TOKYO: Tokyo said it had lodged a “stern demarche” to China through diplomatic channels after Beijing’s top diplomat Wang Yi accused “far-right forces” in Japan of seeking to revive militarism.
Speaking at the Munich Security Conference in Germany, Wang weighed in on Beijing’s current relationship with Tokyo, which has been under heavy strain since Prime Minister Sanae Takaichi made comments about Taiwan in November.
Wang said that “Japanese people should no longer allow themselves to be manipulated or deceived by those far-right forces, or by those who seek to revive militarism.”
“All peace-loving countries should send a clear warning to Japan: if it chooses to walk back on this path, it will only be heading toward self-destruction.”
Japan’s ministry of foreign affairs dismissed the claims in a post on X Sunday as “factually incorrect and ungrounded.”
“Japan’s efforts to strengthen its defense capabilities are in response to an increasingly severe security environment and are not directed against any specific third country,” the statement said.
It said there were “countries in the international community that have been rapidly increasing their military capabilities in a non-transparent manner” but added that “Japan opposes such moves and distances itself from them.”

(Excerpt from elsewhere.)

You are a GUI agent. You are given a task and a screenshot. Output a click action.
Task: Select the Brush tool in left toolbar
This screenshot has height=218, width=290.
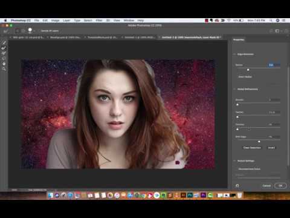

Foreign Minister Toshimitsu Motegi made his stance clear at another session of the conference, followed by a stern demarche against the Chinese side through diplomatic channels, the statement said.
Just weeks into her term, Takaichi said Japan would intervene militarily in any attack on Taiwan.
Beijing claims the self-ruled democratic island as part of its territory and has threatened to use force to bring it under its control.
Takaichi was seen as a China hawk before becoming Japan’s first woman prime minister in October.
She said last week that under her leadership Japan — which hosts some 60,000 US military personnel — would bolster its defenses and “steadfastly protect” its territory.